Dec. 14–When in doubt, call the fire department.
Even when the flaming Hot Pocket has been extinguished.
At 2:47 p.m. Tuesday, a 911 call sent Bloomington firefighters to a house in the 700 block of Parkway Drive. A woman reported that a Hot Pocket turnover had caught fire while being cooked in a microwave oven. The fire was out, she told a dispatcher, but the house had filled with smoke.
Fire calls can be dispatched in several ways, from a report of an odor of smoke to a fully involved blaze. In this case, since the call came from a residence and there had been an actual fire, it was coded as a structure fire. So the fire department sent its full contingent of responders: two fire engines, a rescue truck, a ladder engine and a battalion chief in a sport-utility vehicle to oversee the scene.
“The call came in as a Hot Pocket on fire, and even though she said it was out, there had been a fire,” said Sgt. Kyle Koons from the Bloomington Fire Department. “We would rather be prepared, and that first truck that arrives can let the rest know if they should keep coming. You can’t second guess. It’s better to be sent and not be needed than to be needed and not be sent.”
The first firetruck arrived five minutes after the 911 call. Firefighters assessed the scene and then, a minute later, notified the other units to disregard. The snack fire was out, the situation under control. At 3:24 p.m., that truck departed after the smoke had cleared and the microwave had been checked.

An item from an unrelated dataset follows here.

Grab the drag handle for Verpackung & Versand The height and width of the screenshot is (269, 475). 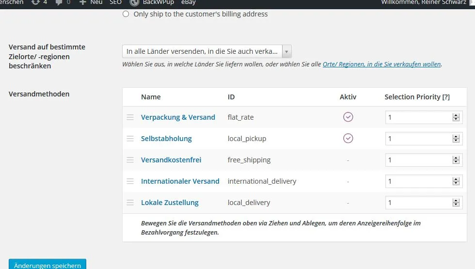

Koons was on a fire engine bound for the Parkway Drive fire, “but we got turned around before we ever got there,” which is often the case. He suggested people use their best judgment and not take chances with their safety.
Fire department Chief Jason Moore has been working on a study examining expenses related to fire and rescue calls. He said it costs about $1,200 to run a large firetruck for an hour, which includes equipment, fuel and personnel. An aerial truck with a tall ladder costs about $1,500 an hour. Rescue trucks cost $800 per hour, and SUV-type vehicles cost around $250 an hour.
“Each fire costs approximately $4,000 to $6,000 an hour,” he said, estimating the cost of responding to Tuesday’s Hot Pocket fire at $200 to $500.